▽

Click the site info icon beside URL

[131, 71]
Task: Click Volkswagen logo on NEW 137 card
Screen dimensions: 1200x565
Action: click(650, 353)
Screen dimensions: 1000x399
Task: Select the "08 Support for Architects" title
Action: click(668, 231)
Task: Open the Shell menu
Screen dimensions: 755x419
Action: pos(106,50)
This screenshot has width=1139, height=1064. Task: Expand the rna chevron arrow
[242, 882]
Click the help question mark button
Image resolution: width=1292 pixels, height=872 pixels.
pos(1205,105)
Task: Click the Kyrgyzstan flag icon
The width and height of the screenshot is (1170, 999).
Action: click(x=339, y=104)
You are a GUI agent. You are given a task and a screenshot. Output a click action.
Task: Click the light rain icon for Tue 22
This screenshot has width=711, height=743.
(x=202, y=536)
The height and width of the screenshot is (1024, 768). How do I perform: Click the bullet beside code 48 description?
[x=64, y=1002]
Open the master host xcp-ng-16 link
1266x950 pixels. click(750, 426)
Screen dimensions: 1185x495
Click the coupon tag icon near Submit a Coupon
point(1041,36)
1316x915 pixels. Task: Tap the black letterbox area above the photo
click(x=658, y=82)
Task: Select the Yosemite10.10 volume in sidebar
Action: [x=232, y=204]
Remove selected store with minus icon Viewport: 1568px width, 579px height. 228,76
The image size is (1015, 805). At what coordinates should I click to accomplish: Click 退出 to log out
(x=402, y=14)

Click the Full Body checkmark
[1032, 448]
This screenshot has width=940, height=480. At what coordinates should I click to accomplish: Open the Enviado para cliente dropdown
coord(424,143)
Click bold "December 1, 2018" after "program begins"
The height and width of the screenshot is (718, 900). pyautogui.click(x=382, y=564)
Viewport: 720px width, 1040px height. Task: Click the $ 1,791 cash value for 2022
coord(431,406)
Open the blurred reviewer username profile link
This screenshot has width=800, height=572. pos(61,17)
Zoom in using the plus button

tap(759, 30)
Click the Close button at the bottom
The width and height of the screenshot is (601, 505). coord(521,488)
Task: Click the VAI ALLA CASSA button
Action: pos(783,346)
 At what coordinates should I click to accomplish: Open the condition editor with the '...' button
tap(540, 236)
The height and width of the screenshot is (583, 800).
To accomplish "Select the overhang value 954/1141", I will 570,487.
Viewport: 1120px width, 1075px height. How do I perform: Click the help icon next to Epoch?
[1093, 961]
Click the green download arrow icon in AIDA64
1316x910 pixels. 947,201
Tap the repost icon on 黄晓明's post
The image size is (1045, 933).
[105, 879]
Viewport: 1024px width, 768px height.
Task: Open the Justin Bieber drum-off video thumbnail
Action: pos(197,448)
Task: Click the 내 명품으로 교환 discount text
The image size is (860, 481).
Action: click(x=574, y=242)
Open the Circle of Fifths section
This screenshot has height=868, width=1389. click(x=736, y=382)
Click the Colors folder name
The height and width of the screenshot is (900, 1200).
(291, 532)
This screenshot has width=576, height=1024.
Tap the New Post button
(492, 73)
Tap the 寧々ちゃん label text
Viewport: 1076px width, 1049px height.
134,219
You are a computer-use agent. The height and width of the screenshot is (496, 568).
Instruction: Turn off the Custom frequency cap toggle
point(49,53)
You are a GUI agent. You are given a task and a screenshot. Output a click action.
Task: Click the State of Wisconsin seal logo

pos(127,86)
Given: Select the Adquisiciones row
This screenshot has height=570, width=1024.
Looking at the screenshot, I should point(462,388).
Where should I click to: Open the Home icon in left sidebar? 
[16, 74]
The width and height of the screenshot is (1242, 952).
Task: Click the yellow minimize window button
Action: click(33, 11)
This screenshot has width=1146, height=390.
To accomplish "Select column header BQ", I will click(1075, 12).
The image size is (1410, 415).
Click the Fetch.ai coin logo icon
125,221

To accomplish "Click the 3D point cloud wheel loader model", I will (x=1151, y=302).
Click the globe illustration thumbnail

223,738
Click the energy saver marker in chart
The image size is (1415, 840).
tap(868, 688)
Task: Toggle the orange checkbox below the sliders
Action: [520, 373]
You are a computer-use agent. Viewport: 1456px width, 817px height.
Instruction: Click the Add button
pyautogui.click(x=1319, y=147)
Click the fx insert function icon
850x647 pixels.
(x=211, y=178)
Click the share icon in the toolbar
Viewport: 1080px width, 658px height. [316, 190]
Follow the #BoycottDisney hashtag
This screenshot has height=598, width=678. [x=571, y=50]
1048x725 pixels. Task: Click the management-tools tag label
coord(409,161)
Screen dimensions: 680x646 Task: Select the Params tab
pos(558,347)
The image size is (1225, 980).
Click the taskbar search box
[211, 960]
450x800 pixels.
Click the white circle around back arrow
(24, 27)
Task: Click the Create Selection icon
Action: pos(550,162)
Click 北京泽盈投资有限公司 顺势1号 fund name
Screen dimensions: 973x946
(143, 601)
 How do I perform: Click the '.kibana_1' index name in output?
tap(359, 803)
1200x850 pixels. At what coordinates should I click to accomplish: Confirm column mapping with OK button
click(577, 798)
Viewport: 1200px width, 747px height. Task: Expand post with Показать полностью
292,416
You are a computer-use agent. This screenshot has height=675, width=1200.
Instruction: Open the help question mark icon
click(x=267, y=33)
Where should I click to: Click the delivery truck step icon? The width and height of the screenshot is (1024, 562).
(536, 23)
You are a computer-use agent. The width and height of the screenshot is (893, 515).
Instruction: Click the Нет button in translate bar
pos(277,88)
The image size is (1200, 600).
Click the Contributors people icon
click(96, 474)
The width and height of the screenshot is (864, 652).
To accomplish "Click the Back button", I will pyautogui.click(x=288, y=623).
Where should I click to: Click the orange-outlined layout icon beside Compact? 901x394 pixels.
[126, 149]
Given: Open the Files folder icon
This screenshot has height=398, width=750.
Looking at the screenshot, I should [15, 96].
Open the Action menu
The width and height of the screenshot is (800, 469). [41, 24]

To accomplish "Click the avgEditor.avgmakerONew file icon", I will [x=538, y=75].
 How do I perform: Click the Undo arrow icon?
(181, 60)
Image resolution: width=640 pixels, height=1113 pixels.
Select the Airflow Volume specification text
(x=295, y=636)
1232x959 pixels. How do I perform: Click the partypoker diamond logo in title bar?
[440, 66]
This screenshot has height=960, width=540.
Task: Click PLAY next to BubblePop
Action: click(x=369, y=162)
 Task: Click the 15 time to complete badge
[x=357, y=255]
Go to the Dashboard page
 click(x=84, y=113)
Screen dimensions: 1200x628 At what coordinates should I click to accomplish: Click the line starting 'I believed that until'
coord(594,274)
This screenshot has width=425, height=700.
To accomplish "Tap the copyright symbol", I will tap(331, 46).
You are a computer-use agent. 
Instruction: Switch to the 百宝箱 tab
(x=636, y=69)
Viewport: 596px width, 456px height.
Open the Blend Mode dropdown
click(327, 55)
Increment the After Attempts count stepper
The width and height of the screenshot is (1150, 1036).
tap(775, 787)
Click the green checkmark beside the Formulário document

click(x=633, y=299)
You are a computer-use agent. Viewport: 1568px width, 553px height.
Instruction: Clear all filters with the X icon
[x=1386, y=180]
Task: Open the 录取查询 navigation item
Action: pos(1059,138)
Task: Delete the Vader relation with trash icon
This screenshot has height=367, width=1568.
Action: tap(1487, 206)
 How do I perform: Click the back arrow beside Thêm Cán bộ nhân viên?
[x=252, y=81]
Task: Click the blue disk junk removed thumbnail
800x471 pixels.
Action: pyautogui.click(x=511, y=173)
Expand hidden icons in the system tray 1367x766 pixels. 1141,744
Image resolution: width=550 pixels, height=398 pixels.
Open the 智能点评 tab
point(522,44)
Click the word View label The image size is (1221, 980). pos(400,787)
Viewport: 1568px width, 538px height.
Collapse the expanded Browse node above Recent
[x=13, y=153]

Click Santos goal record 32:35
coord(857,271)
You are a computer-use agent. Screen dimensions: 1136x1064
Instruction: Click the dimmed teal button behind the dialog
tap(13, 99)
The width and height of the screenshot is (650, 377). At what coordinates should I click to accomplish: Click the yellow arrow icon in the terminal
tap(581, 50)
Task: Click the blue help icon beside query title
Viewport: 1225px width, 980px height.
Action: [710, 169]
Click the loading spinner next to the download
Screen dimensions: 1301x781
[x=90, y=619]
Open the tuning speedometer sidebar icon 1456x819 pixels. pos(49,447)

△

## TASK DETAILS
Whenever the string "folder" turns up in a line above, copy that line out.

## PROBLEM SOLUTION
Click the Colors folder name
Given: Open the Files folder icon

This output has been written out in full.